Exercise: Starting with the line with "Given: Switch vessel track display to OFF" in the entries below and going on through the line with "The height and width of the screenshot is (771, 816).", output every line exactly and nothing more. No pictures.

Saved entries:
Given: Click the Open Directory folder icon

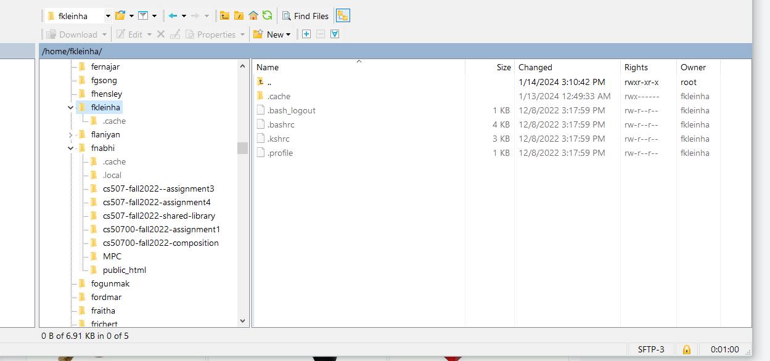Looking at the screenshot, I should point(120,15).
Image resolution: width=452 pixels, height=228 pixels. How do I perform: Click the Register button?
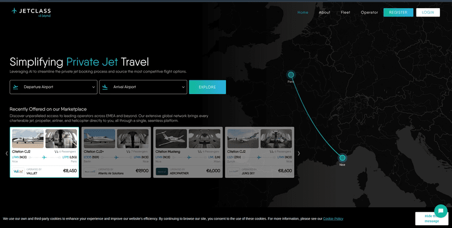pos(398,12)
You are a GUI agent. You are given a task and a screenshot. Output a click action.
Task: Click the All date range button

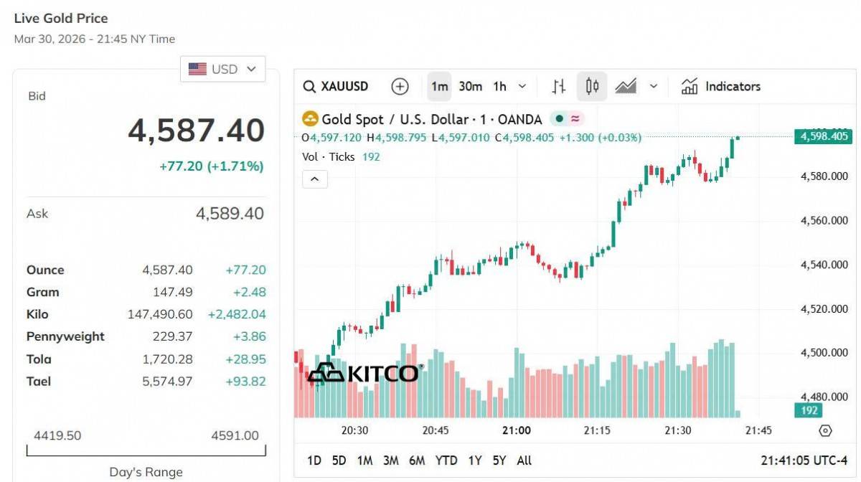tap(524, 460)

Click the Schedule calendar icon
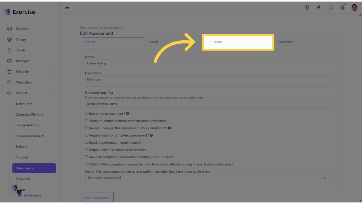click(9, 71)
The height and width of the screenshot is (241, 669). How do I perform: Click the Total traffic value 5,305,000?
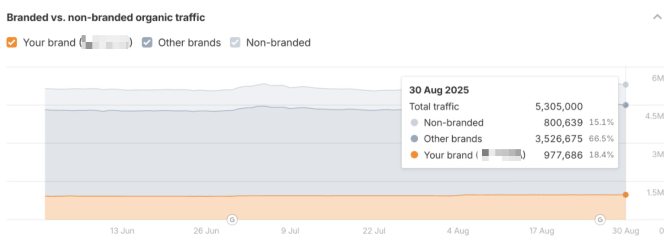pyautogui.click(x=559, y=107)
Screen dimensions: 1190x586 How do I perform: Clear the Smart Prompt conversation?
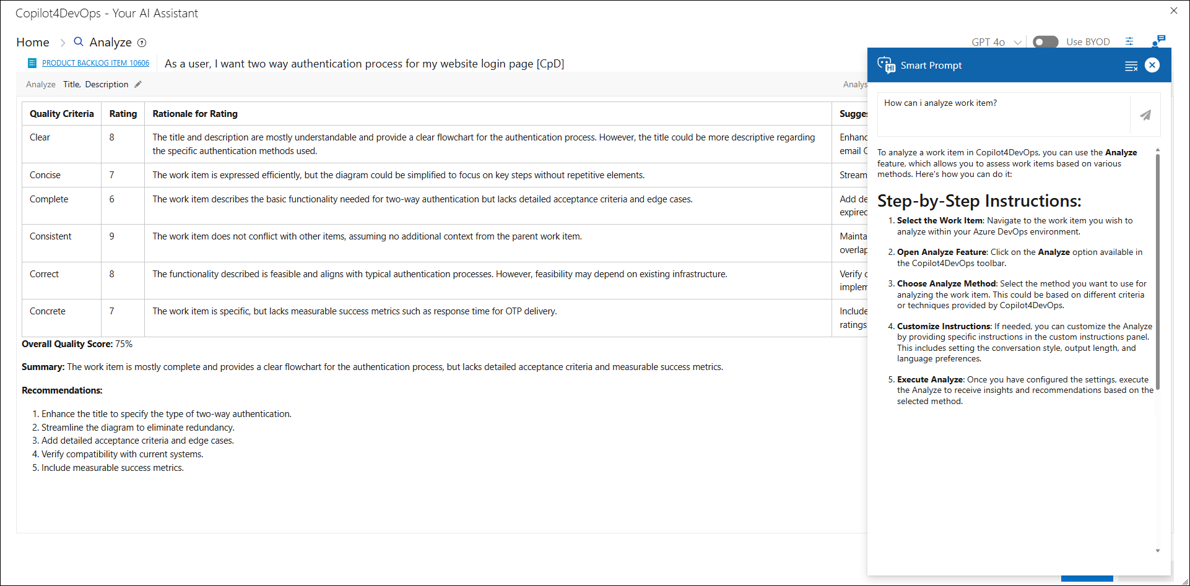(x=1131, y=66)
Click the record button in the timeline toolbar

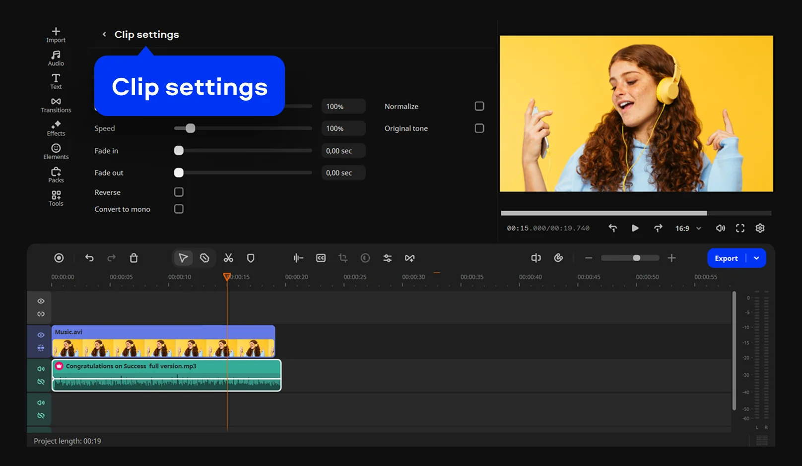pyautogui.click(x=59, y=258)
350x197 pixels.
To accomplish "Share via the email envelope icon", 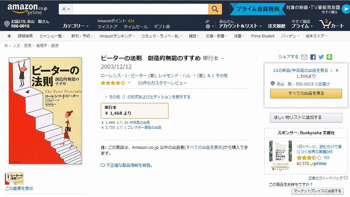I will click(x=304, y=57).
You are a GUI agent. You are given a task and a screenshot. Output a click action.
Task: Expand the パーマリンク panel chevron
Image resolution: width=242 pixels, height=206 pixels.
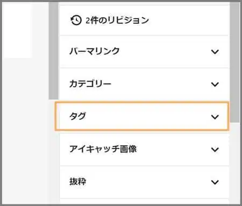pyautogui.click(x=215, y=52)
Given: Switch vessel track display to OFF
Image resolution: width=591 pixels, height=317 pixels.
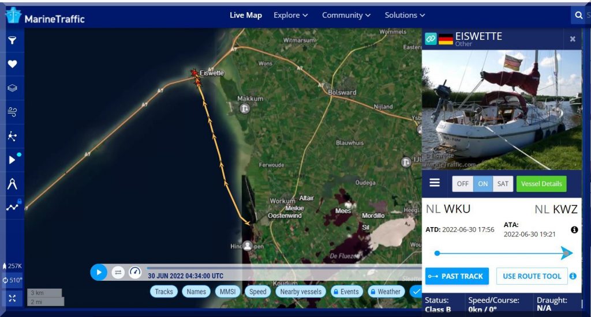Looking at the screenshot, I should (x=462, y=184).
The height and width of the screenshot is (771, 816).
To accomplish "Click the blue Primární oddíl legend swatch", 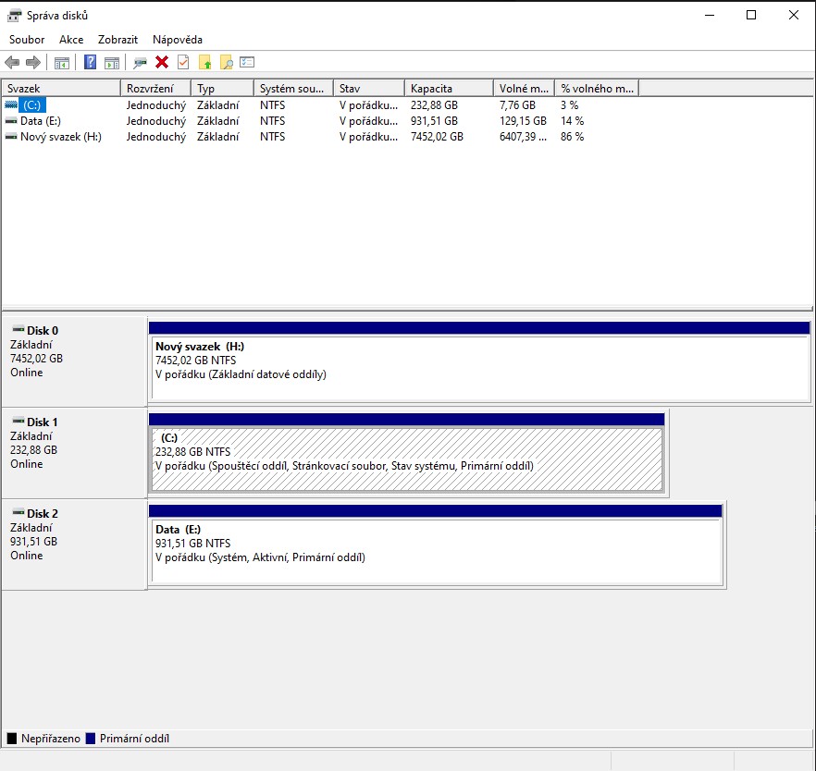I will coord(91,739).
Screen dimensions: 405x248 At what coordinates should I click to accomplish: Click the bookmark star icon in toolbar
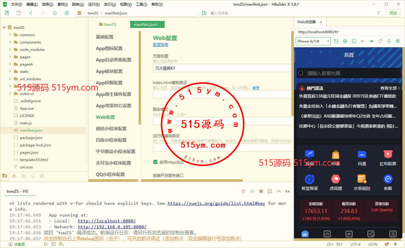click(55, 13)
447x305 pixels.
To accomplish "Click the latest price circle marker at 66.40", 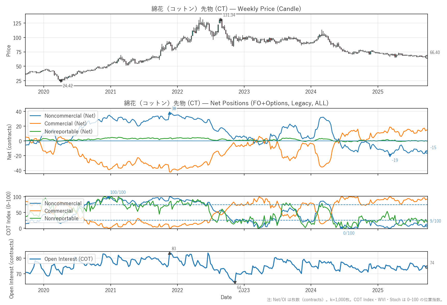I will (x=427, y=57).
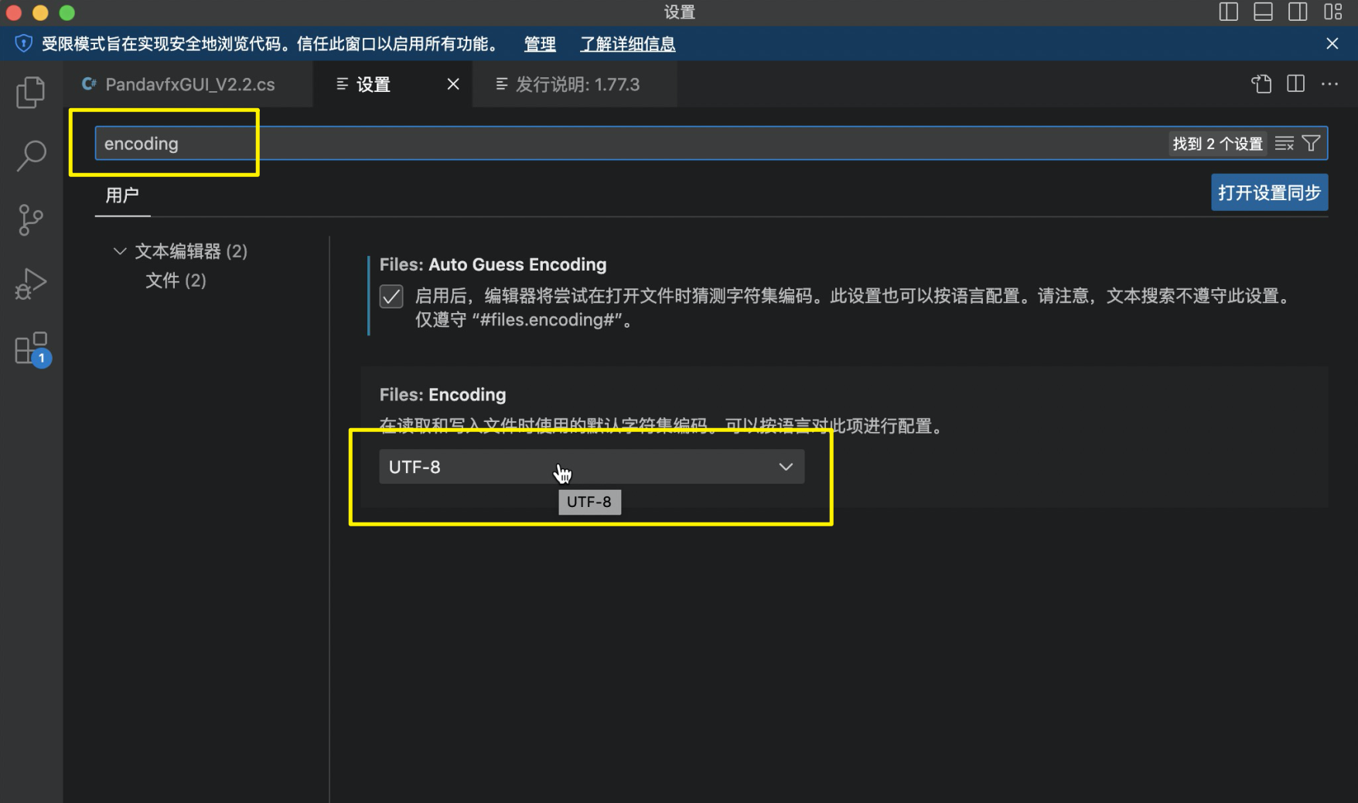Collapse the 文本编辑器 tree section

[120, 251]
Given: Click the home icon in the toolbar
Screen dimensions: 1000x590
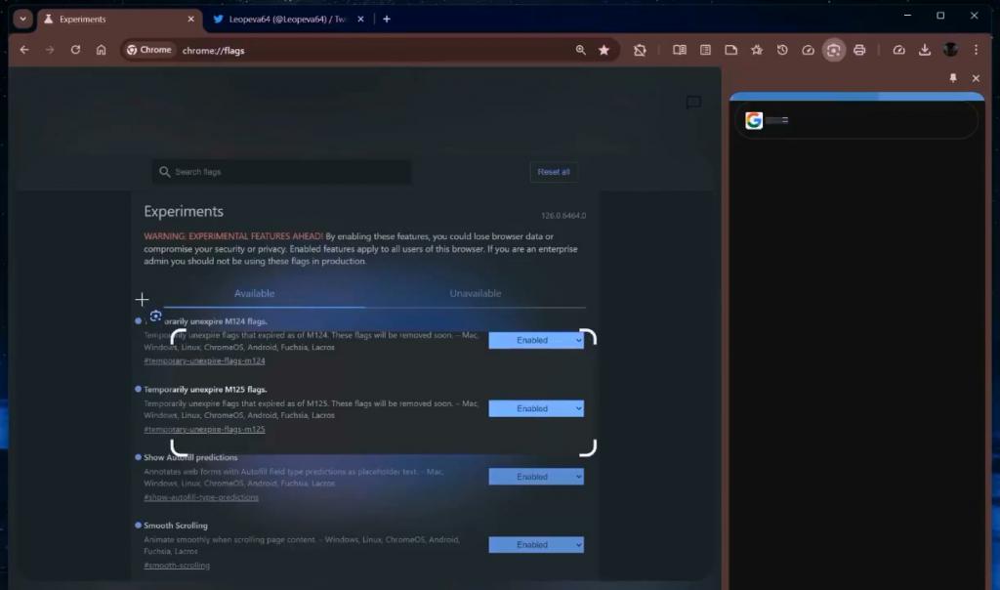Looking at the screenshot, I should tap(101, 50).
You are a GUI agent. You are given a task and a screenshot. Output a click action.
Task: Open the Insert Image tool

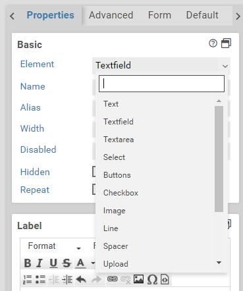tap(138, 279)
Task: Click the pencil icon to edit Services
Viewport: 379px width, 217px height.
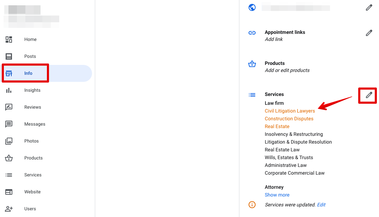Action: click(x=369, y=95)
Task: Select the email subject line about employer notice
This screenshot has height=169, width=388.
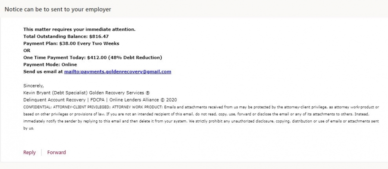Action: pos(58,9)
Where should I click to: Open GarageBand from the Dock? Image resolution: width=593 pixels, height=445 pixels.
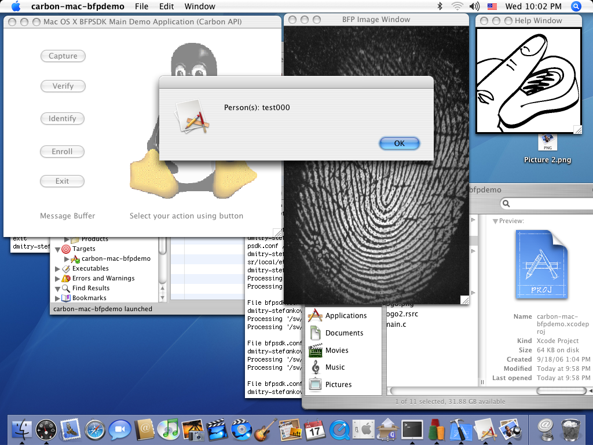click(265, 430)
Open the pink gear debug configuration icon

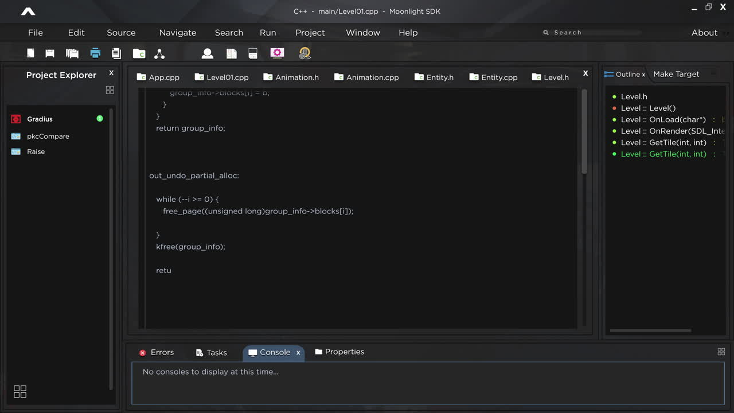277,53
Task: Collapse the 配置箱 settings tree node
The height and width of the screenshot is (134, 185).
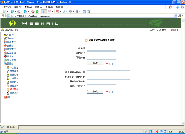Action: tap(9, 64)
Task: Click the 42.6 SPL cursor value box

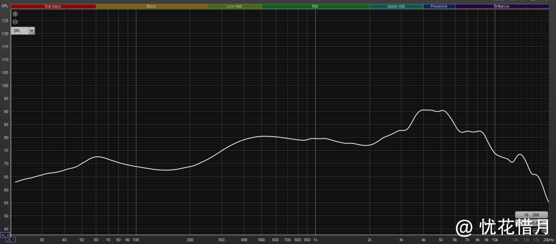Action: [5, 235]
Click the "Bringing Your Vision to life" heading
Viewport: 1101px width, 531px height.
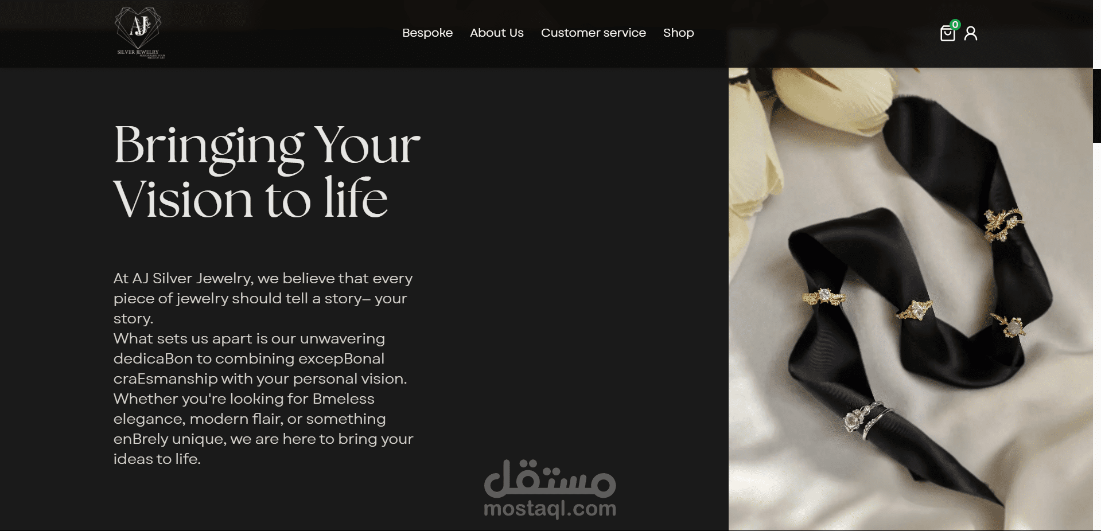click(267, 171)
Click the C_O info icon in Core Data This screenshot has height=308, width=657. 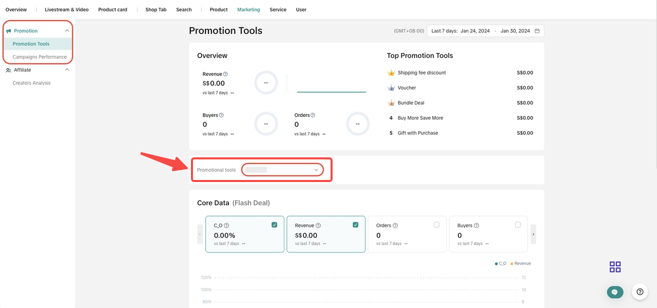coord(226,226)
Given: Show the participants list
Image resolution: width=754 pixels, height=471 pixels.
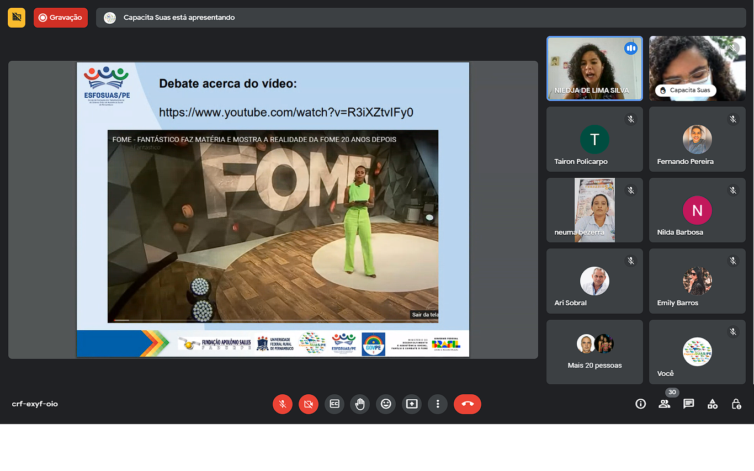Looking at the screenshot, I should 664,404.
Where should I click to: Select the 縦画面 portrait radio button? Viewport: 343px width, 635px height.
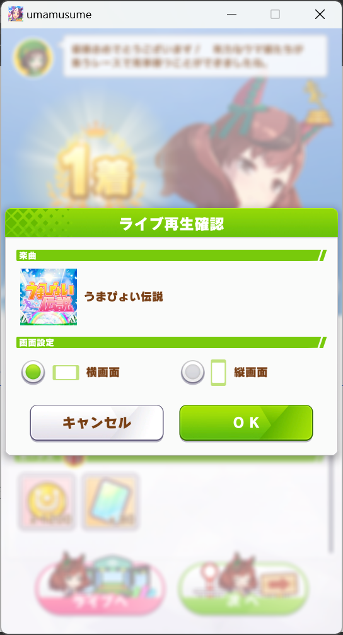[192, 372]

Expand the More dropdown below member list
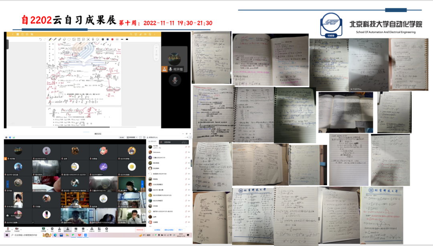[x=181, y=230]
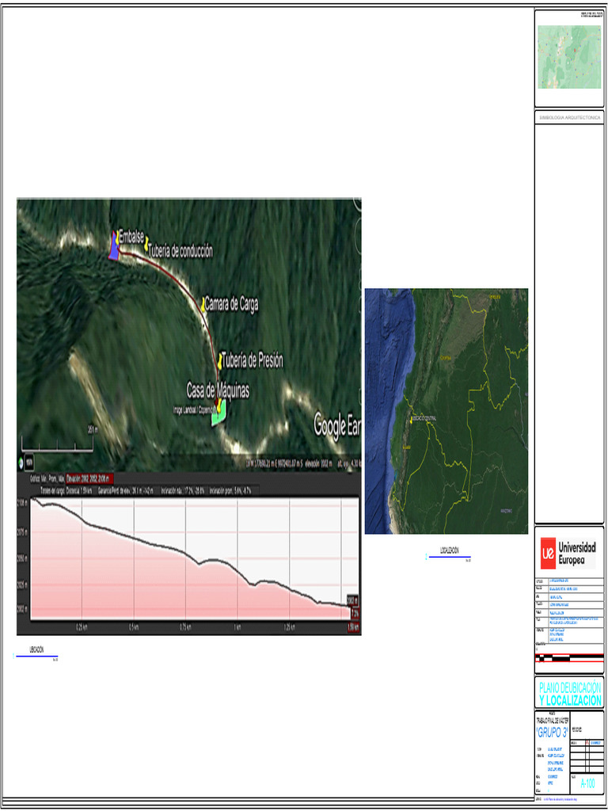Click the elevation profile chart area
Viewport: 608px width, 811px height.
(188, 558)
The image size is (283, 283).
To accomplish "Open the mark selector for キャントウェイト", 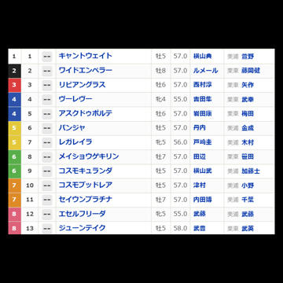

Output for this task:
Given: Switch vessel track display to OFF
Image resolution: width=591 pixels, height=317 pixels.
Looking at the screenshot, I should (x=462, y=184).
The height and width of the screenshot is (771, 816).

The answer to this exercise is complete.